Stop the Sludge. Honour the Treaties.
Tuesday July 3, 2012
252 Bloor St. West, Ontario Institute for Studies in Education, Rm 5260
The Call Out:
Public info night featuring speakers from Six Nations and James Cooke of citizen groups Stop the Waste Park and the Southgate Public Interest Research Group.
How would you like to eat food that was fertilized with hazardous human waste? What if that same waste leaks into our local rivers?
The April 28th Coalition invites you to learn about the unfolding events and struggles against a dangerous project to build a new waste processing (‘sludge’) plant at the headwaters of the Grand River on Six Nations territory, as well as resistance to this project from those at the frontline of a struggle concretely linking environmental justice and Indigenous sovereignty.
What is happening in Dundalk is the realization of the spirit of the Two-Row Wampum. Residents of Dundalk as well as Six Nations land defenders are maintaining a blockade, erected in early April, against a sewage sludge processing plant. With vast community support, they are calling for governments and corporations to respect the treaties and Six Nations’ sovereignty over the territory.

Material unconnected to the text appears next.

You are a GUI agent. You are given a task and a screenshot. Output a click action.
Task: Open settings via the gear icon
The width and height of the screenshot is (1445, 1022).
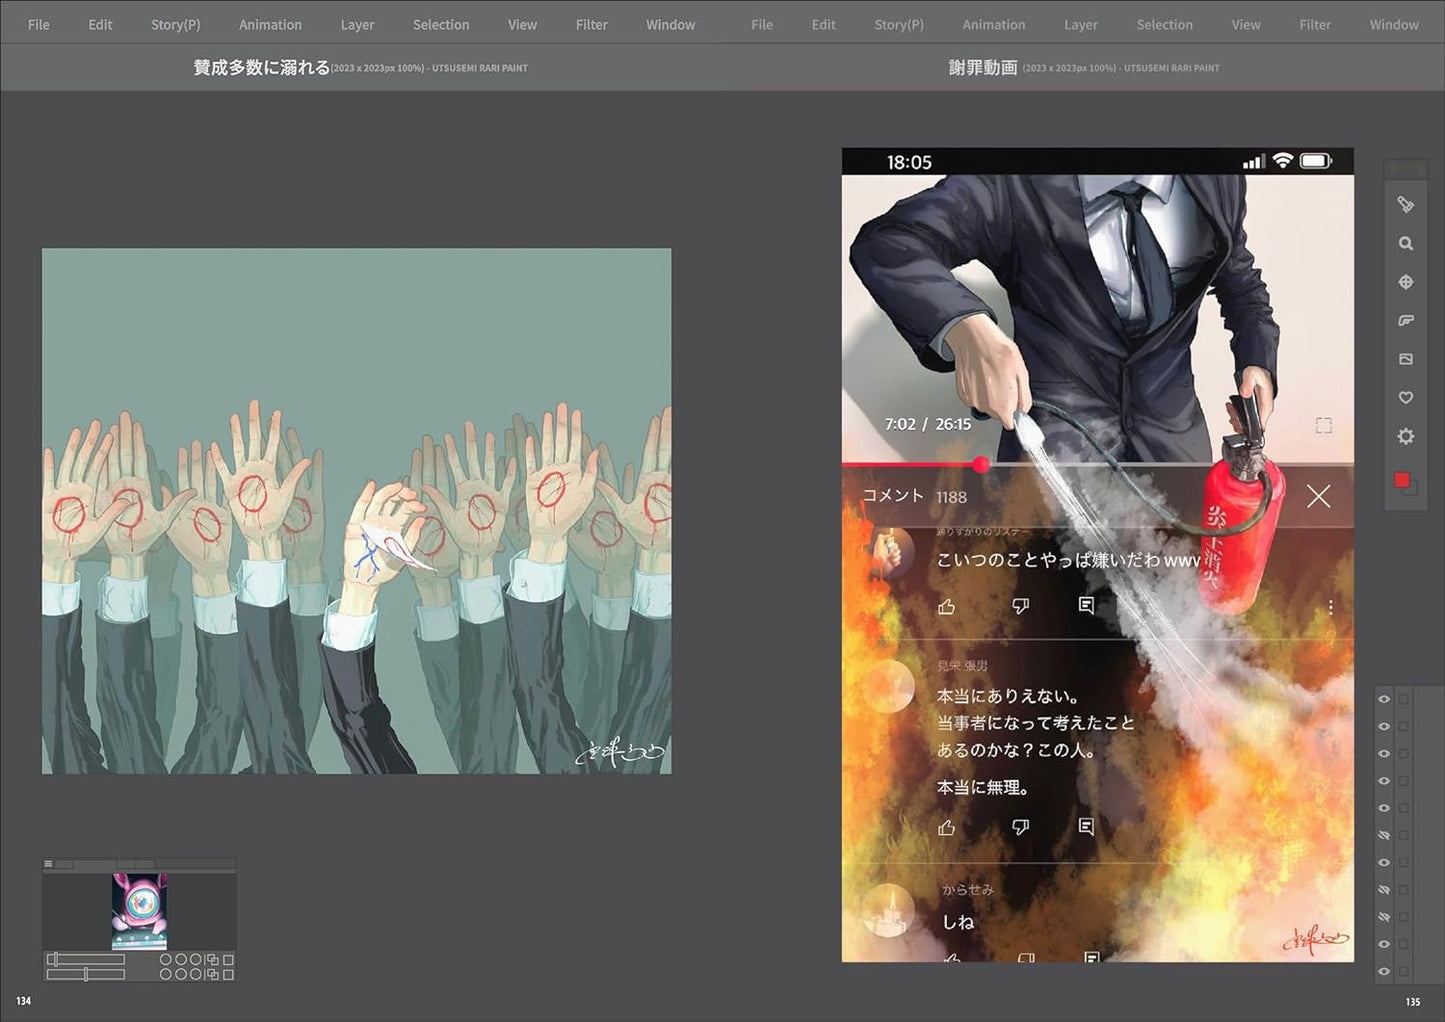(x=1405, y=437)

Don’t miss the chance on July 3rd to learn about this significant issue and mobilization, as well as the treaties which are the basis for this powerful relationship of solidarity.
In February 2012, residents of Southgate township and the town of Dundalk, Ontario drove their vehicles onto the access road leading to a construction site. The so-called “eco-park”, located near a school at the edge of town, was to be developed into a sludge-to-fertilizer processing plant.

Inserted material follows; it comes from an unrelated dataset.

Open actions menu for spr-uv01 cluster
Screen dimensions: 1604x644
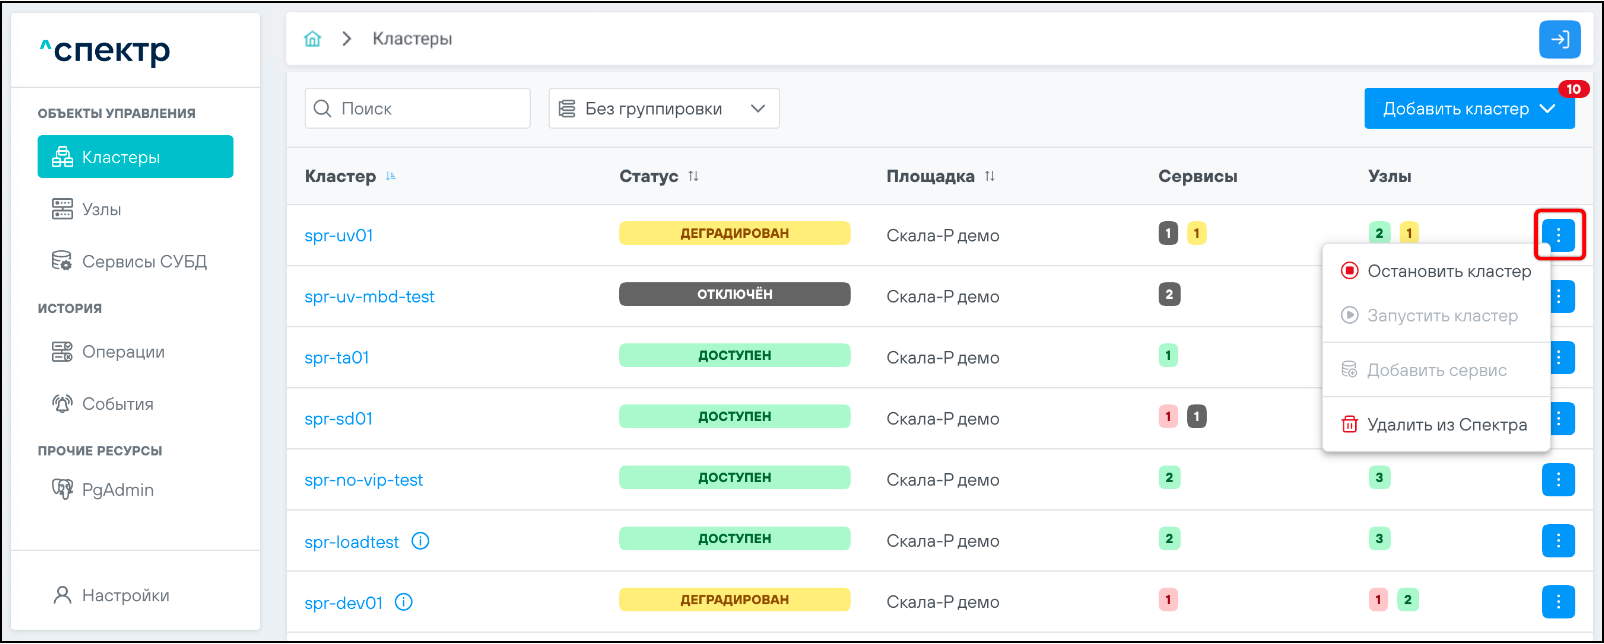[1558, 235]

This land protection action, 145km northwest of Hamilton, Ontario at the head waters of the Grand River (O:se Kenhionhata:tie), has stopped construction of the plant which would have processed the human sewage, industrial and medical waste that would be shipped in from Toronto. The out-sludge would then be sprayed on fields as fertilizer for our food.
With the support of Haudenosaunee land defenders, and a mobilized and highly knowledgeable local community, the blockade’s energy and strength continues to grow and there is grounds for optimism about the impending court date in July which would see the zoning rules disallow further development.
This is Toronto’s waste (everything that goes into YOUR toilet, sinks, and drains) that is being shipped to Dundalk, 350 meters from the town’s elementary school. And it is for this reason that WE need to support the residents of Dundalk and Six Nations land defenders. WE have an opportunity to halt any further environmental devastation of Six Nations territory and demand justice for us all.